The 2022 SSJ Fall Meeting

Presentation information

Room B

Regular session » S15. Strong ground motion and earthquake disaster

[S15] PM-3

Tue. Oct 25, 2022 4:30 PM - 5:45 PM ROOM B (4th floor (Large Conference Room))

chairperson:Kenichi Tsuda(Institute of Technology, Shimizu corporation), Takashi Hirai(Graduate School of Environmental Studies, Nagoya University)

4:45 PM - 5:00 PM

[S15-02] Near-Field Ground Motion Simulation based on Depth-Dependent Stress Accumulation Model Ⅱ, Application to 2014 Northern-Nagano Earthquake

*Kenichi TSUDA1, Hideo Aochi2,3, Shohei Yoshida4 (1. Institute of Technology, Shimizu corporation, 2. BRGM, 3. Laboratoire de Geologie, Ecole Normale Superieure, CNRS UMR 8538, PSL Research University, 4. Ohsaki Research Institute, Inc.)

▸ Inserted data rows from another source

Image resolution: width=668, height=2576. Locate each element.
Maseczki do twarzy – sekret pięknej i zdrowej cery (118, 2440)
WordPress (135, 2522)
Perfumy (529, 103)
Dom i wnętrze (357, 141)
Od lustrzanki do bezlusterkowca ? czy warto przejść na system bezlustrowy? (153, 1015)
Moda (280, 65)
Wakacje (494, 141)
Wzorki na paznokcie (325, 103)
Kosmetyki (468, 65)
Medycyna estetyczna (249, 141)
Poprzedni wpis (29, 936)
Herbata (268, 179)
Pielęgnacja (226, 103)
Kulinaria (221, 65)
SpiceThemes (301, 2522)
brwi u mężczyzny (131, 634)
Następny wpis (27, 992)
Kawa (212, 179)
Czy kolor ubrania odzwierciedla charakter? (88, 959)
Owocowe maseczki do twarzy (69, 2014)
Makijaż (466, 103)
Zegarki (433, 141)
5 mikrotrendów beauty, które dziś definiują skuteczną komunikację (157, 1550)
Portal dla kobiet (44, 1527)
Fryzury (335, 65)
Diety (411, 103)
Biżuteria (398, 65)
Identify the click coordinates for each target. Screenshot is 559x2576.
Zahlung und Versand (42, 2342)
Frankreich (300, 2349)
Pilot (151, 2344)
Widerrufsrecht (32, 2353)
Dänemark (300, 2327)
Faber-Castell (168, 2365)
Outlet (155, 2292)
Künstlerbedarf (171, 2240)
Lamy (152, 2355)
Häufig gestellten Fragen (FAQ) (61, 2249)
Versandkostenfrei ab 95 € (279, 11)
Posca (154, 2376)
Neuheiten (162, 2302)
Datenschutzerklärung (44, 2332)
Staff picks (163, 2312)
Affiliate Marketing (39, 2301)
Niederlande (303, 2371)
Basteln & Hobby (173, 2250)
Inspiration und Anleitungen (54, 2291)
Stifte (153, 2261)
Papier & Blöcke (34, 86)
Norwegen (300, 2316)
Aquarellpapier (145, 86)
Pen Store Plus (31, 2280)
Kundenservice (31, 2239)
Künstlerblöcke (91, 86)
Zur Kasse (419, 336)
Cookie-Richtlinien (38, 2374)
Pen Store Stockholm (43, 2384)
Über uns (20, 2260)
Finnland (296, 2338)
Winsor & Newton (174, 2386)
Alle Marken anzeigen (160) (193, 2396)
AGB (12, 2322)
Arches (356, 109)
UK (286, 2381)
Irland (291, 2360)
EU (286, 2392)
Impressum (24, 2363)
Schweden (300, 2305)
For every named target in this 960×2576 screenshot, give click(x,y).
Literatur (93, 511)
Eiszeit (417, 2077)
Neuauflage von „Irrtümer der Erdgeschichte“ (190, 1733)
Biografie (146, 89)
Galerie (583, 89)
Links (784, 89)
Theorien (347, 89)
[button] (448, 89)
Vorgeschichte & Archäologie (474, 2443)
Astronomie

The influence of the depth-dependent stress variation on the rupture behaviour is important aspect for quantitative estimation of ground motions, although this feature has been rarely incorporated into ground motion simulation. Previously, we proposed the assumption that the stress is loaded according to the medium rigidity (Aochi and Tsuda, in revision, 2022). Consequently, stress is loaded only on a limited layer if a 1D structure model is applicable. On the accompanying presentation (Aochi et al., SSJ fall meeting, 2022), we numerically demonstrated the dynamic rupture process through 3D numerical simulations, particularly for the moderate size event, 2019 Mw 4.9 LeTeil (France) earthquake, showing a very shallow ruptured area with ground surface displacement. In this study, we extended this idea by making heterogeneous distribution of model parameters and apply it to the 2014 Northern-Nagano Earthquake (Mw 6.4). First, the depth-dependent stress distributions have been constructed based on the known layered structures derived from adjacent stations. We then allow heterogeneous distribution of dynamic stress level to be consistent with the simple characterised source model containing two asperity areas (Hikima et al., SSJ meeting abstract, 2015). We used the Spectral-Element Method (e.g., Galvez et al., GJI, 2014), reassuring the effective frequencies lower than 0.5 Hz. The resultant slip distribution is shown in Figure 1(a). The maximum slip is 3.8m and resultant moment magnitude considering area with over 0.1m slip as the fault surface is 6.4. We also show slip-rate functions at two typical points on the fault in Figure 1(b). Point 1, located around the edge of the asperity in the shallow, shows a very steep slip-rate function with large amplitude. This steep shape is different from Point 2, which shows a typical slip time function in the numerical simulations, namely a steep onset and the following decay). This fact might have big influence on the mechanism to generate short-period ground motions on the site close to the fault.